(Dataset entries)
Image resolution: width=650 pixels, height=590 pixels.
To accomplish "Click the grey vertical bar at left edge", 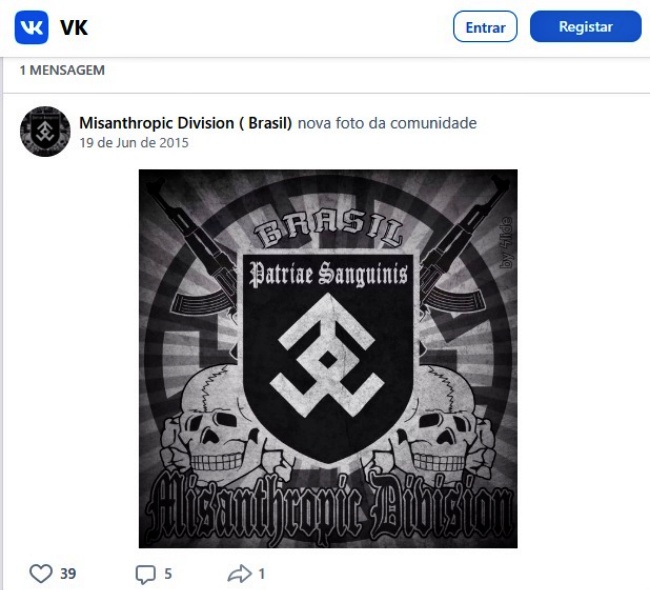I will coord(1,323).
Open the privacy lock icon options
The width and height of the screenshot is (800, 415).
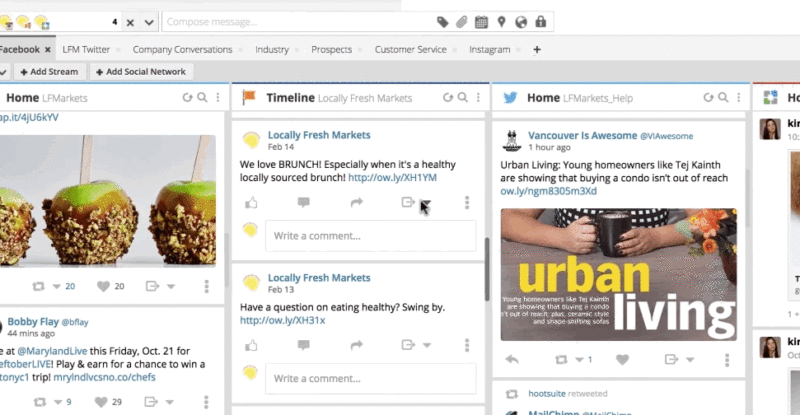(x=541, y=21)
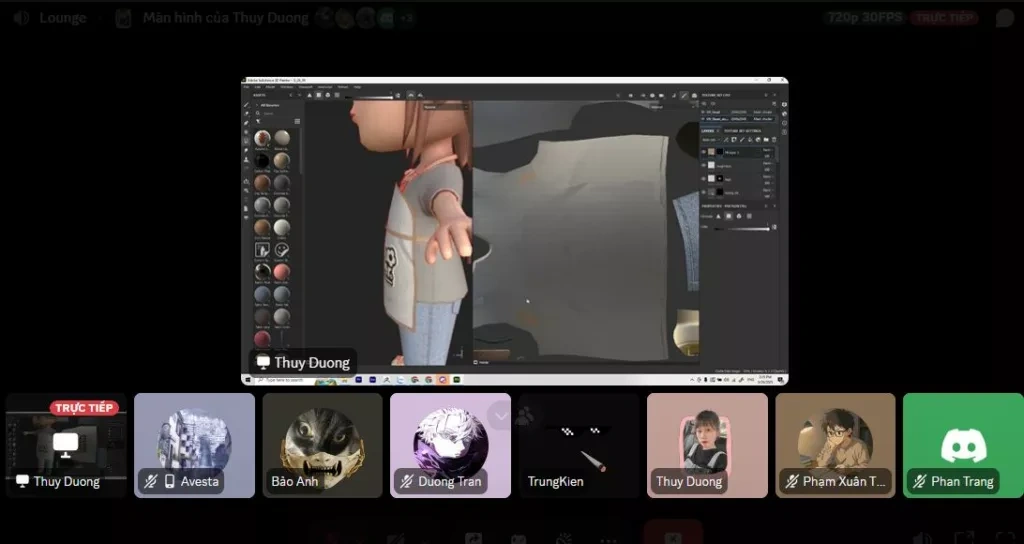Click the Lounge channel speaker icon
Image resolution: width=1024 pixels, height=544 pixels.
(22, 18)
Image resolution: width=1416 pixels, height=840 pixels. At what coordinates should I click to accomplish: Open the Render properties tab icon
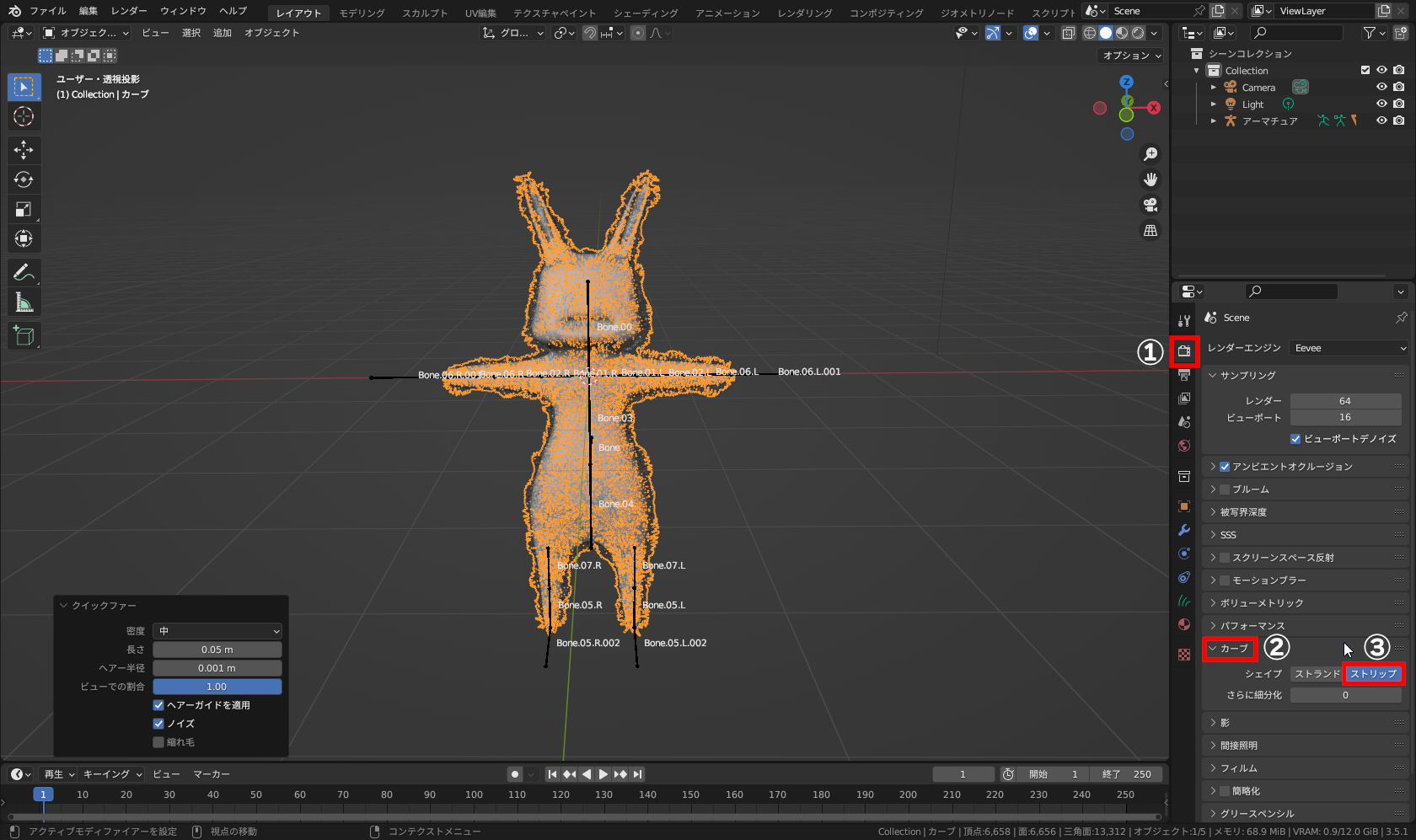(x=1184, y=350)
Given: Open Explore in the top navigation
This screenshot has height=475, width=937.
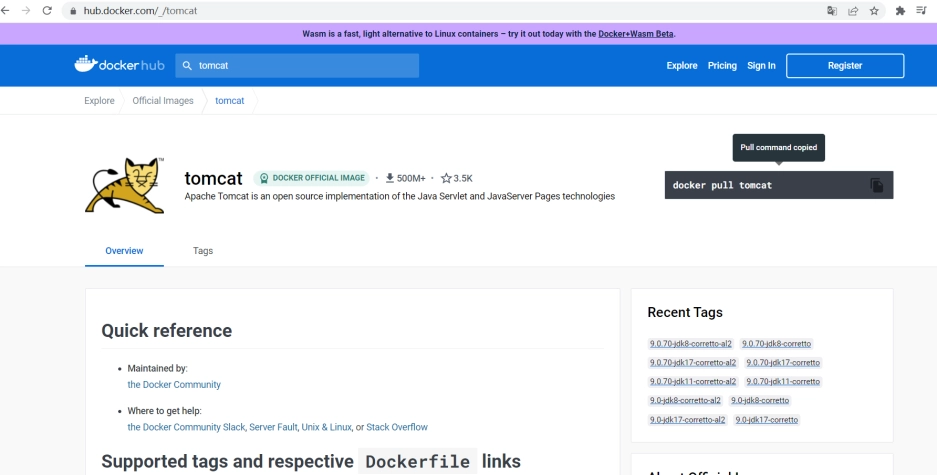Looking at the screenshot, I should tap(682, 66).
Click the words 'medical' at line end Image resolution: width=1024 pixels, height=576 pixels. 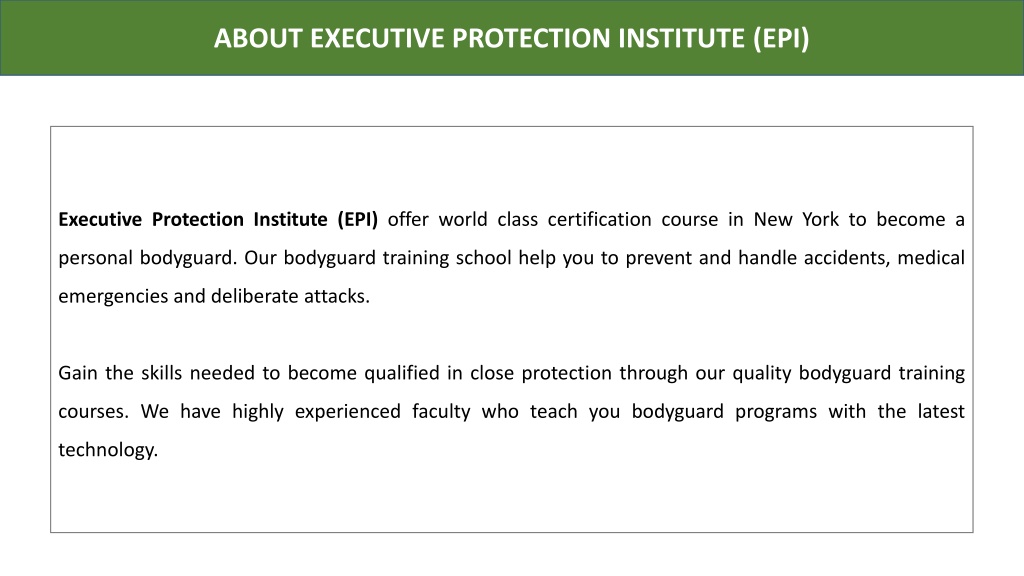pos(931,258)
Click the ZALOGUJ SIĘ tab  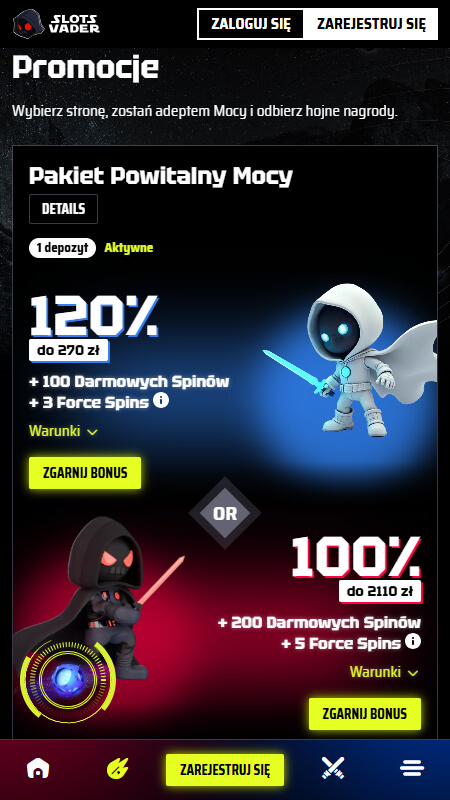point(251,24)
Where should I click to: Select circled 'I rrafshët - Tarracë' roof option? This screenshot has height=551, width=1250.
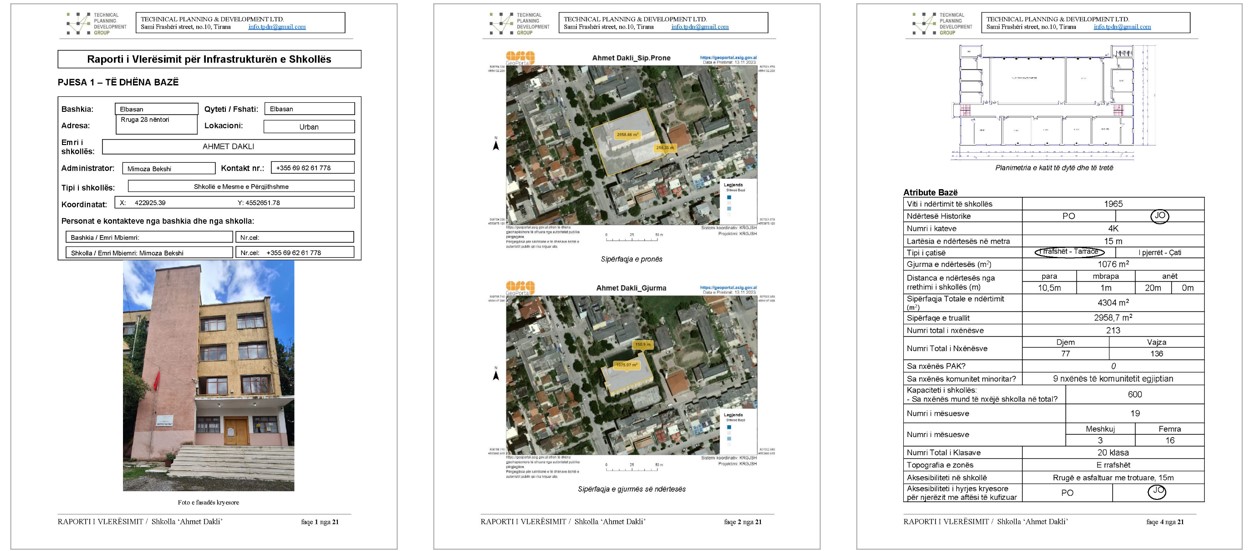[1070, 252]
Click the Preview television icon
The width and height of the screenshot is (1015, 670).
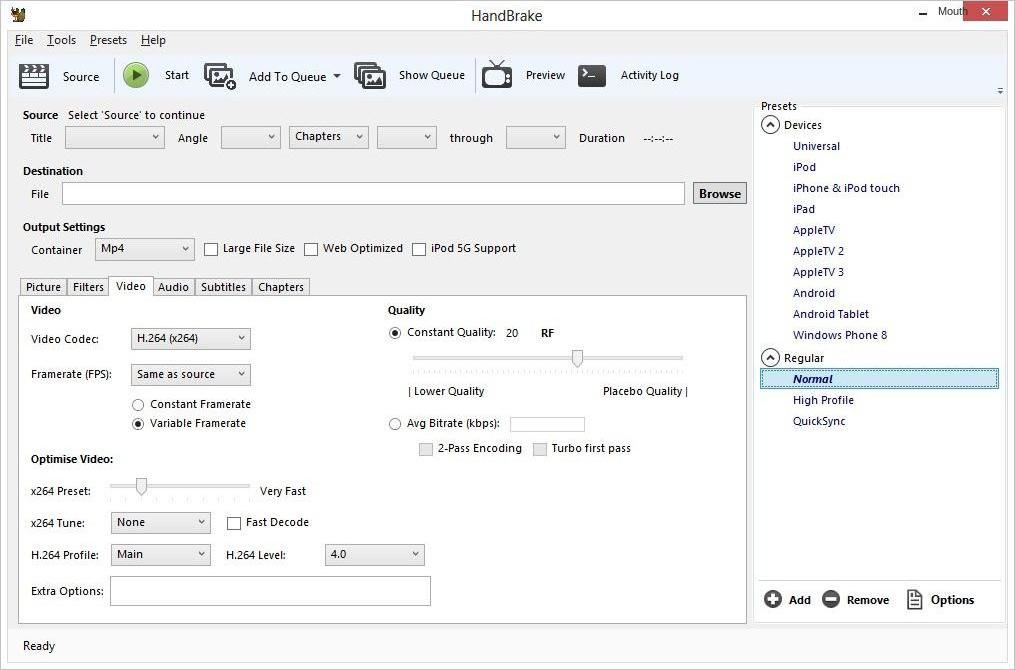click(x=497, y=76)
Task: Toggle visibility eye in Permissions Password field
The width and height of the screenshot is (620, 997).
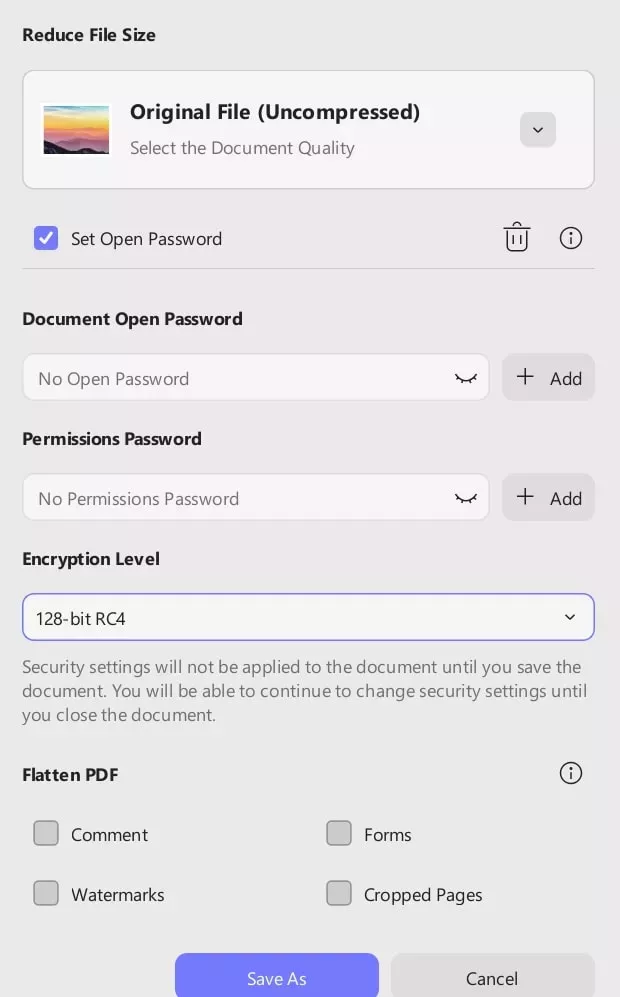Action: (x=466, y=498)
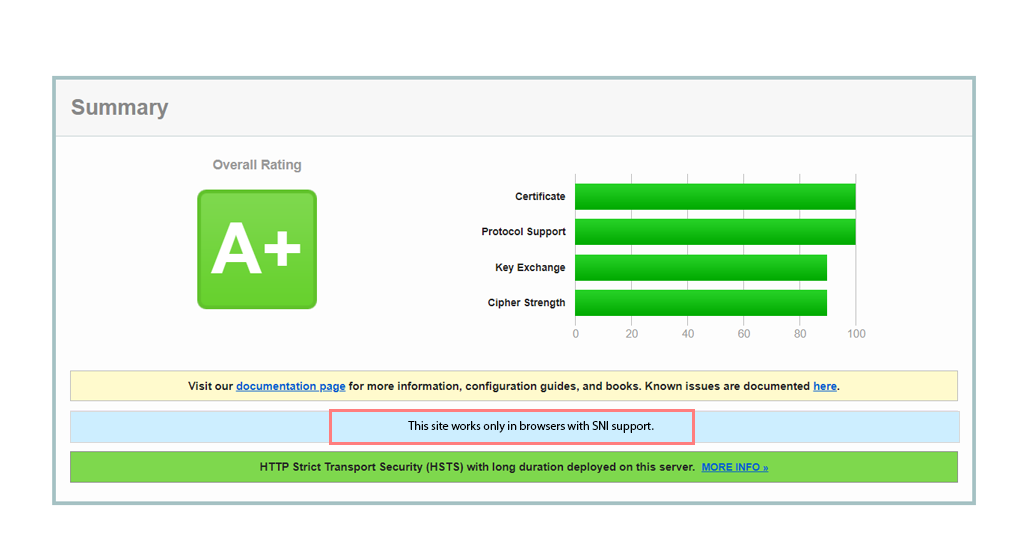Select the Cipher Strength score bar
Image resolution: width=1024 pixels, height=550 pixels.
pos(700,303)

## EXERCISE
Begin with the line containing "Click the Preview television icon" and end with the last line of the entries above. Copy those lines exactly, both ends included, and drop every picture.

## REPLY
Click the Preview television icon
The width and height of the screenshot is (1015, 670).
click(x=497, y=76)
Task: Toggle visibility eye in Permissions Password field
The width and height of the screenshot is (620, 997).
Action: (x=466, y=498)
Select the Cipher Strength score bar
Image resolution: width=1024 pixels, height=550 pixels.
pos(700,303)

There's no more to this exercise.